Paper Prayers

 

It’s mid-July 1969, a young man sits in a 3rd story window of a flat in an East London sink estate. There is no view from the window that doesn’t include more flats and blocks, as far as the eye can see.

That’s if you look straight ahead of course.

If you look down, there’s a crowd of noisy kids calling up for “more”, “another” “please!”.

The young man smiles fondly, three of his four sons are in the pack, smiles on their faces, eyes alight as their dad gets ready to launch another.

He takes his time on this one, having been taught to make it by his own father during the war. Neither man has heard of origami, but the level of effort and detail needed is much more than a few paper folds.

He holds it up to the light to admire the simple clean lines and knows that this one will loop and soar far above the kids below, they’ll have to run for it, laughing and shouting as they do.

45-swallow-paper-airplane

He hears his youngest son stir in the cot behind him and knows that this game can only last a while longer. His wife is at work in the factory that makes the model cars that the three other boys play with to the point of destruction – and beyond. He’ll have to cook dinner soon and get the three other boys washed and ready for bed at some point.

He smiles, silently conceding that maybe his own dad had done well to cope with even more and launches the plane high into the air from the window as he remembers…

The first sight and roar of a spitfire overhead as it flew back from a mission to protect London’s sky, the feel of his father’s strong hand holding his as the plane vanished into the distance.

His dad was so tired all the time, but still made sure to take him, his sister and brother out on his days off. To walk over to the fields and see the wildlife; to watch the small fish in the river and sit still while the rabbits lost their fear and eventually played in the sun.

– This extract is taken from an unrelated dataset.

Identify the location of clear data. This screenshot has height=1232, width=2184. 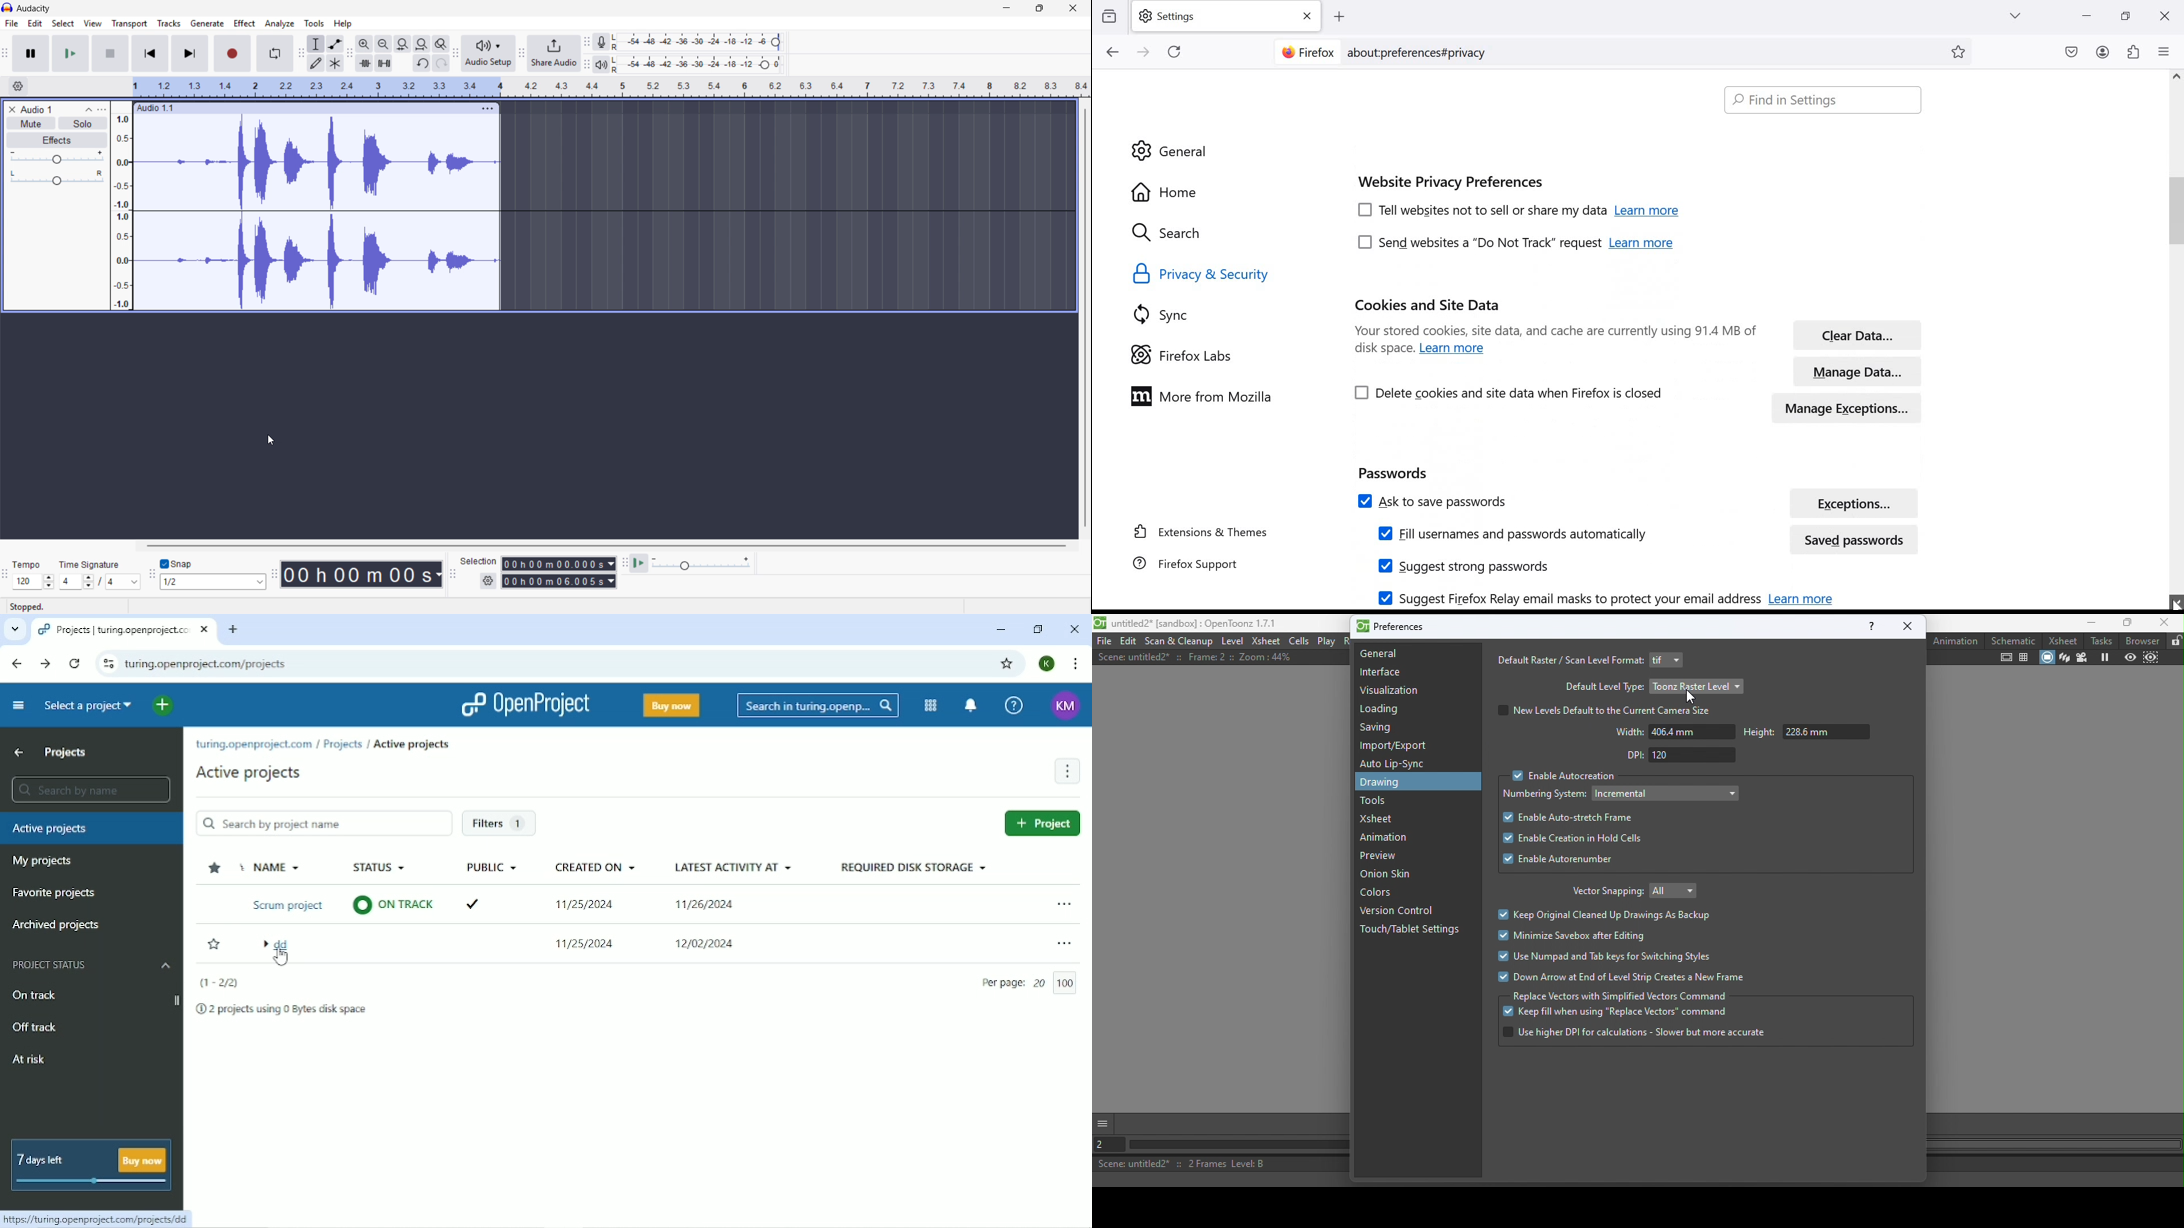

These days were few and far between, his dad was a blacksmith and worked all the waking hours, taking time for dinner and then manning anti-aircraft guns at night. On his nights off, they prayed that they wouldn’t have to hide in the tin shelter at the end of the garden.

Too often they did.

Still  – there were good times.

Once they even got on a train, noisy and exciting and went all the way to Kent for a few days, they went hop picking and the boy was given his first ever real pay for a job.

The paper plane, once launched picks up a gust of wind and soars higher, performing a small roll in midair before settling into a glide that means that the laughing kids below will have to run to collect it.

Tomorrow, if there’s enough money left in his pay packet, he’ll buy the crowd an ice-cream from the Rossi van that haunts the area, draining the money from parents as the heatwave continues.

As the plane starts the glide down, he starts on another. This one more modern, streamlined and efficient looking. A plane called Concorde had been all over the papers earlier in the year a beautiful dart of a thing that flew faster than sound.

It takes just a few seconds to make the paper dart and the origami glider is still flying as he attaches a paperclip to the front to give it some direction and launches it into the air, remembering..

The sputter of the V1s as they flew overhead, their engines always on the verge of cutting out. Flying bombs that were launched with enough fuel to reach London and then fall onto civilians. If the engine was sputtering, you were safe. When it died…

He once watched a brave hurricane pilot put the wing of his plane under a V1 and gently turn and bank, guiding the bomb to a safer destination. He marvels that the pilot was likely much younger than he is now and silently hopes that he made it through the war.

The paper dart, efficient and weighted soars at the children below, giving them a new target to scream and run towards, their laughter echoing from the walls of the flats…

The V2s changed everything, weapons of destruction using the same technology as the new Concorde; they flew faster than sound and landed without warning. A whole street was taken in that way, just a few hundred yards from his house. for a while it seemed as if the world would end in blood and flame.

Then, when he was just a small child, the war ended and the grey years of rebuild and rationing began.

That’s over these days, but he still knows how to make food for a hungry family from meagre ingredients and he glances at the kitchen shelves to see what he’ll make today.

Mashed potato and corned beef with tinned vegetables seems to be the likely course for his little omnivores, with tomato ketchup and Tizer as the accompaniments. Literally for his oldest boy, he’ll pour both on the meal.

He saw a lot of planes in the army during his national service, but has never been on one, being stationed in the UK and rising to the giddy heights of company clerk.

His youngest son is just getting to that stage of wakefulness that might indicate a little cry when he wakes up, so he takes four sheets of paper, one for each of his sons and makes four planes as fast as his fingers will allow.

Walking to the window, he waves down and launches all four simultaneously.

A cry goes up from the pack of kids below, smiling faces looking up at the sky.

In the pack, a six year old boy runs for his plane, thats his dad up there..

A rush of love fills his chest as he runs.

And it’s still there forty seven years later.